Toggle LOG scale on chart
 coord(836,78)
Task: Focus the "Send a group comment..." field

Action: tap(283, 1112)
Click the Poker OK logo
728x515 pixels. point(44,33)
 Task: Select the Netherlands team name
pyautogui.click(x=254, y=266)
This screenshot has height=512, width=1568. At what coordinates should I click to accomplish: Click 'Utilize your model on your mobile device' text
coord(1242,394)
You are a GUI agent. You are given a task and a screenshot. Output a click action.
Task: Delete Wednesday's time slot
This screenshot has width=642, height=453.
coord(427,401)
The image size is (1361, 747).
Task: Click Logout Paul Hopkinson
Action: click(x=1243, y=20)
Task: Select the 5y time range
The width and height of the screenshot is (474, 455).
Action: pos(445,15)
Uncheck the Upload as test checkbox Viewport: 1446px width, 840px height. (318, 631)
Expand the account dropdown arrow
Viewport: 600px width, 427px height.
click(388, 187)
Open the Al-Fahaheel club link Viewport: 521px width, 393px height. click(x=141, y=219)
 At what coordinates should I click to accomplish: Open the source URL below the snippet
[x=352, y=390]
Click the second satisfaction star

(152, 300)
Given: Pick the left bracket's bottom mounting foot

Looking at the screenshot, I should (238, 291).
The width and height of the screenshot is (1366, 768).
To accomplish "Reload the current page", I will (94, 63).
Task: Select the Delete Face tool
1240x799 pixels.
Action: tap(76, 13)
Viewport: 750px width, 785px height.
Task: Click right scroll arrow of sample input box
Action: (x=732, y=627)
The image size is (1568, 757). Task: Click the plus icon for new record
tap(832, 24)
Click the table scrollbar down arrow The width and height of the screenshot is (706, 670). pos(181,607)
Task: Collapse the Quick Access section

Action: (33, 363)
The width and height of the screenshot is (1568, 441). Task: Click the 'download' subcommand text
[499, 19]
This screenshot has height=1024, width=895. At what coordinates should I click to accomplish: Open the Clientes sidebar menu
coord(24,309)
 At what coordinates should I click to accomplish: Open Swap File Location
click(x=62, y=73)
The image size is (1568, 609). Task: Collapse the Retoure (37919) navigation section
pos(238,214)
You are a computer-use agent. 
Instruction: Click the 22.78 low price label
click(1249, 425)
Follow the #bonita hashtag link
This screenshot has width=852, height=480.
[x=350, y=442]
******************************
### DIRECTIONS
All the lines above are to be copied exactly, with none left out.

### ANSWER TO THE EXERCISE
Toggle LOG scale on chart
 coord(836,78)
Task: Focus the "Send a group comment..." field

Action: tap(283, 1112)
Click the Poker OK logo
728x515 pixels. point(44,33)
 Task: Select the Netherlands team name
pyautogui.click(x=254, y=266)
This screenshot has height=512, width=1568. At what coordinates should I click to accomplish: Click 'Utilize your model on your mobile device' text
coord(1242,394)
You are a GUI agent. You are given a task and a screenshot. Output a click action.
Task: Delete Wednesday's time slot
This screenshot has width=642, height=453.
coord(427,401)
The image size is (1361, 747).
Task: Click Logout Paul Hopkinson
Action: click(x=1243, y=20)
Task: Select the 5y time range
The width and height of the screenshot is (474, 455).
Action: pos(445,15)
Uncheck the Upload as test checkbox Viewport: 1446px width, 840px height. (318, 631)
Expand the account dropdown arrow
Viewport: 600px width, 427px height.
click(388, 187)
Open the Al-Fahaheel club link Viewport: 521px width, 393px height. click(x=141, y=219)
 At what coordinates should I click to accomplish: Open the source URL below the snippet
[x=352, y=390]
Click the second satisfaction star

(152, 300)
Given: Pick the left bracket's bottom mounting foot

Looking at the screenshot, I should (238, 291).
The width and height of the screenshot is (1366, 768).
To accomplish "Reload the current page", I will (94, 63).
Task: Select the Delete Face tool
1240x799 pixels.
Action: tap(76, 13)
Viewport: 750px width, 785px height.
Task: Click right scroll arrow of sample input box
Action: (x=732, y=627)
The image size is (1568, 757). Task: Click the plus icon for new record
tap(832, 24)
Click the table scrollbar down arrow The width and height of the screenshot is (706, 670). pos(181,607)
Task: Collapse the Quick Access section

Action: (33, 363)
The width and height of the screenshot is (1568, 441). Task: Click the 'download' subcommand text
[499, 19]
This screenshot has height=1024, width=895. At what coordinates should I click to accomplish: Open the Clientes sidebar menu
coord(24,309)
 At what coordinates should I click to accomplish: Open Swap File Location
click(x=62, y=73)
The image size is (1568, 609). Task: Collapse the Retoure (37919) navigation section
pos(238,214)
You are a computer-use agent. 
Instruction: Click the 22.78 low price label
click(1249, 425)
Follow the #bonita hashtag link
This screenshot has width=852, height=480.
[x=350, y=442]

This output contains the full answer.